The Efficacy and Safety of Degarelix One Month Dosing Regimens in Prostate Cancer

Prostate Cancer Clinical Trial

Official title:

An Open-label, Multi-Centre, Randomized, Parallel-group Study, Investigating the Efficacy and Safety of Degarelix One Month Dosing Regimens; 160 mg (40 mg/ml) and 80 mg (20mg/ml), in Comparison to LUPRON DEPOT® 7.5 mg in Patients With Prostate Cancer Requiring Androgen Ablation Therapy

Clinical Trial Details — Status: Completed

Administrative data

• NCT number: NCT00295750
• Other study ID #: FE200486 CS21
• Status: Completed
• Phase: Phase 3
• First received: February 22, 2006
• Last updated: December 17, 2012
• Start date: February 2006
• Est. completion date: October 2007

Study information

• Verified date: December 2012
• Source: Ferring Pharmaceuticals
• Contact: n/a
• Is FDA regulated: No
• Health authority: United States: Food and Drug Administration
• Study type: Interventional

Clinical Trial Summary

The study was a three-arm, active-control, multi-centre, parallel group study.

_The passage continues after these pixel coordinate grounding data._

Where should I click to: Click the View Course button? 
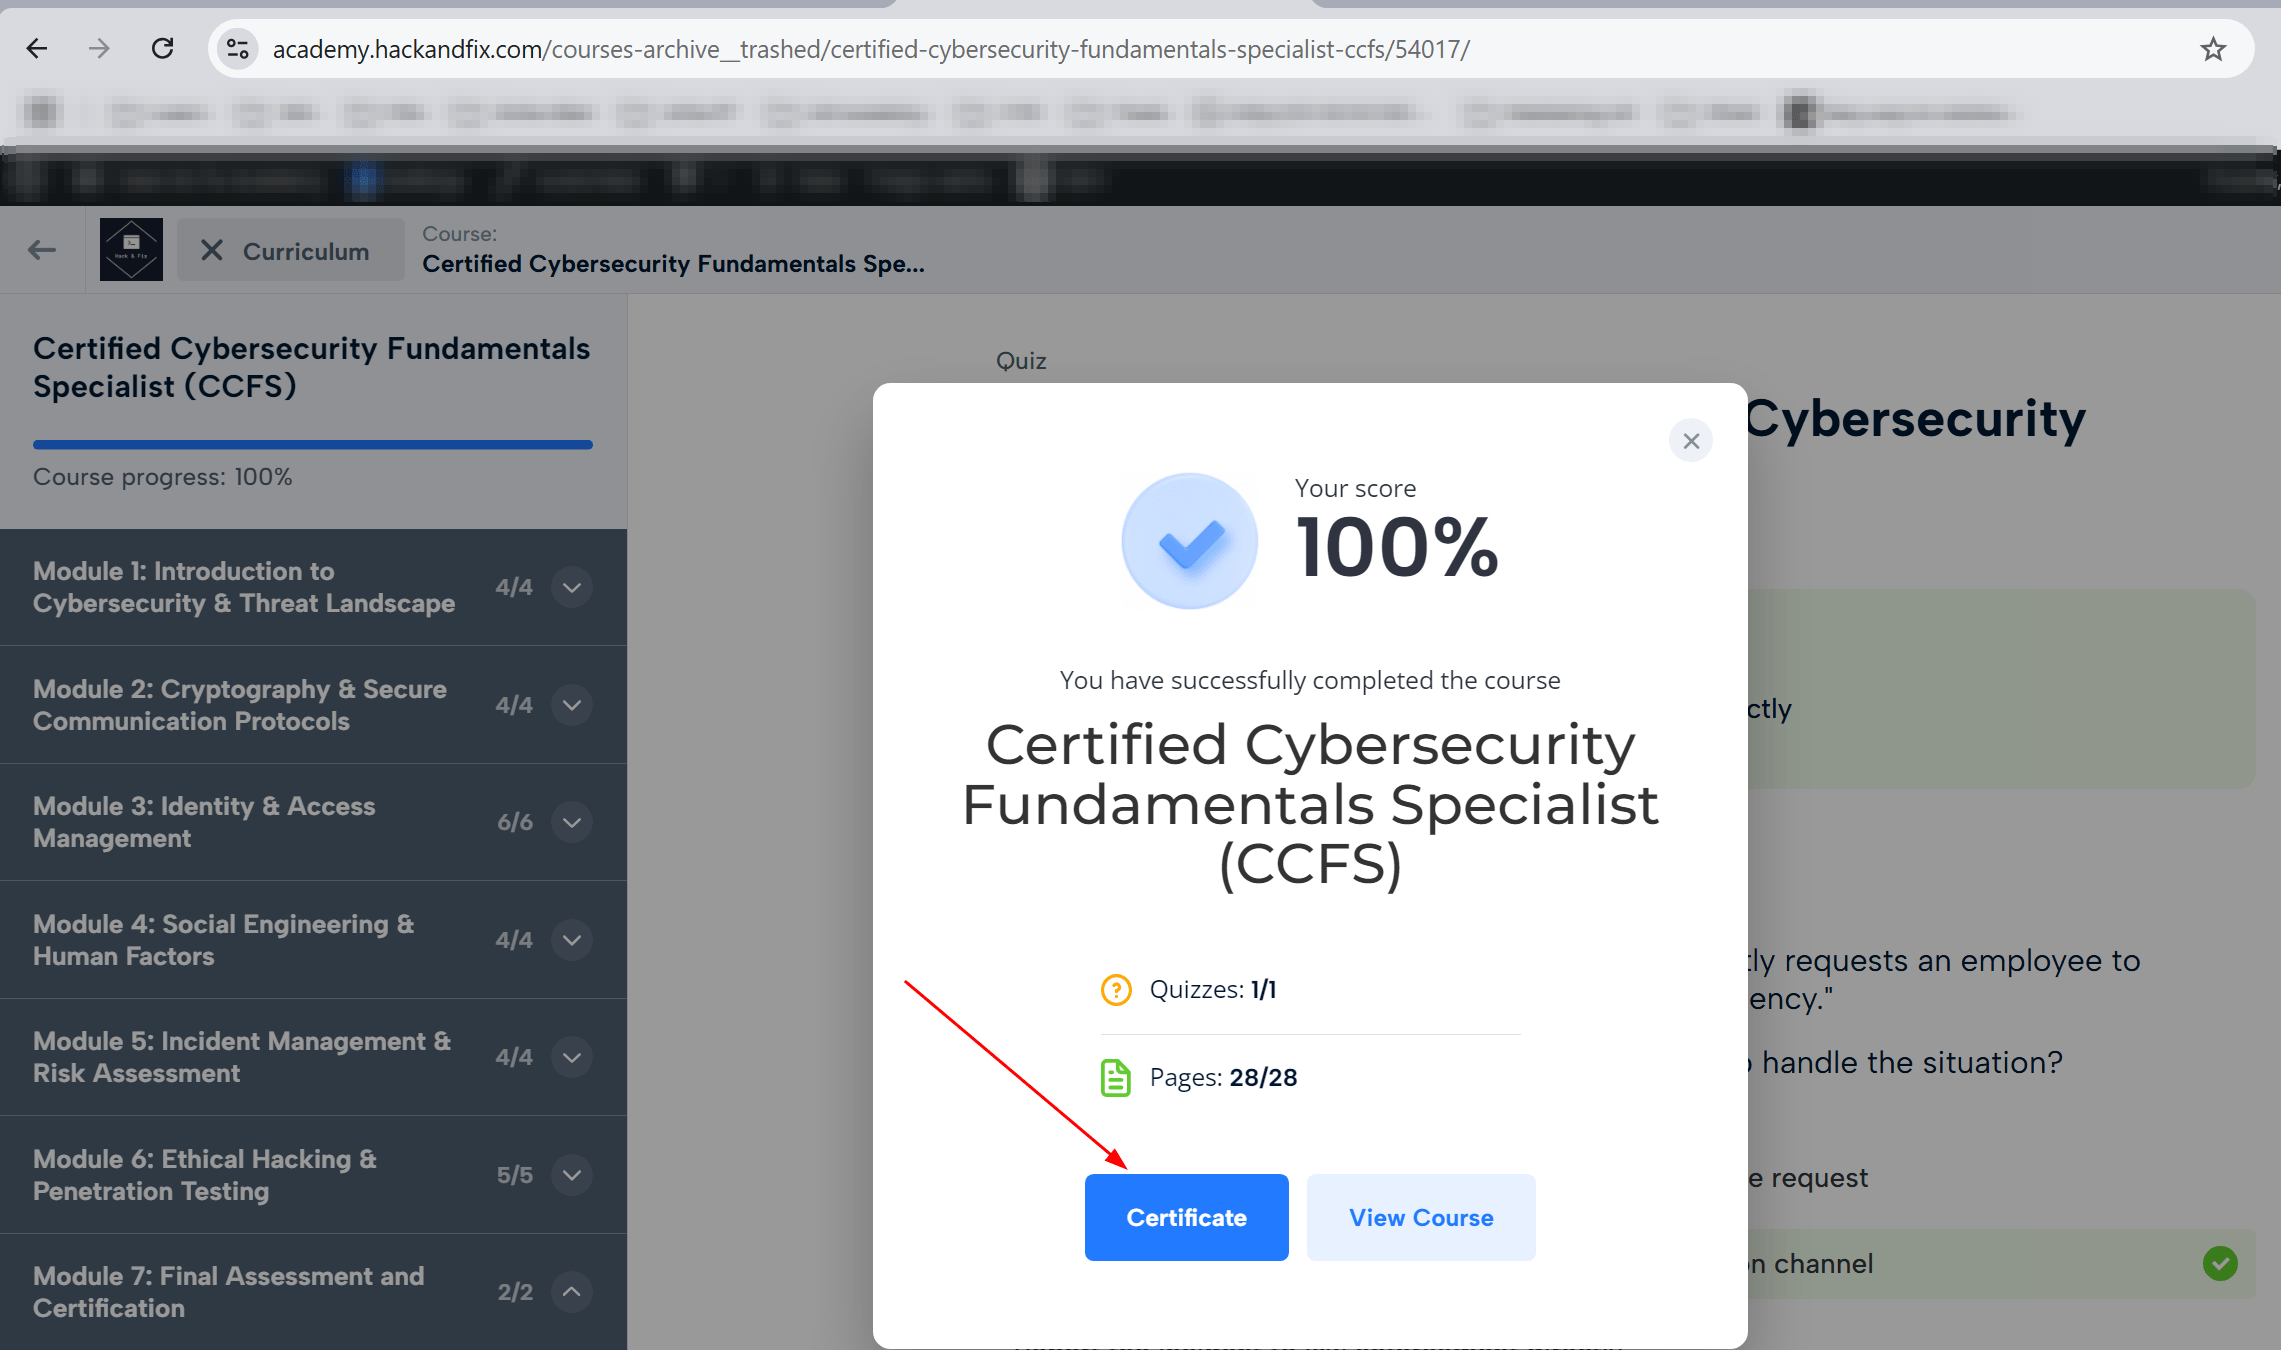point(1420,1217)
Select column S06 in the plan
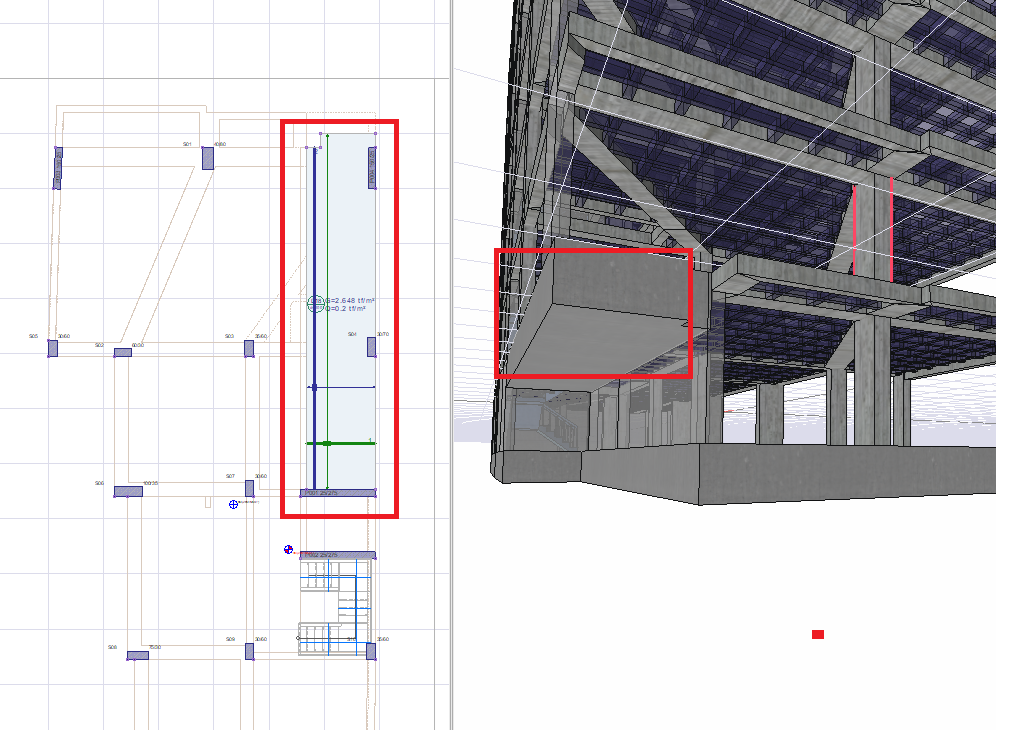This screenshot has height=730, width=1029. [128, 491]
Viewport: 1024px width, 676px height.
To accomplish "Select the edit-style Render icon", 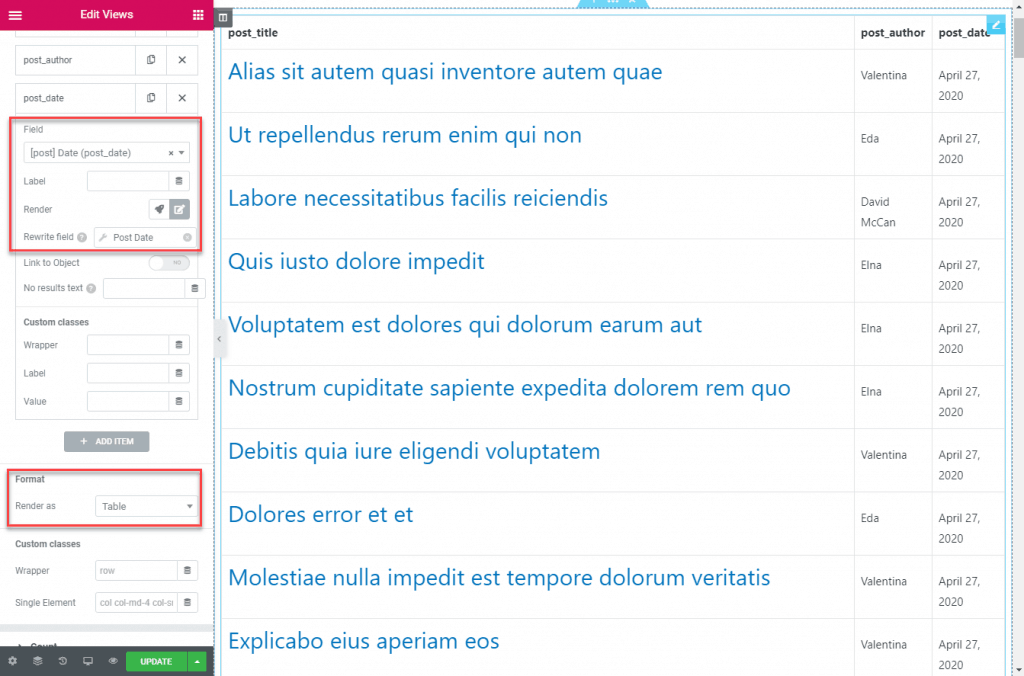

Recruitment information / eligibility

• Status: Completed
• Enrollment: 620
• Est. completion date: October 2007
• Est. primary completion date: October 2007
• Accepts healthy volunteers: No
• Gender: Male
• Age group: 18 Years and older

Eligibility

Main Inclusion Criteria:

• Patients, aged 18 years or over, with histologically proven prostate cancer of all stages in whom endocrine treatment is indicated.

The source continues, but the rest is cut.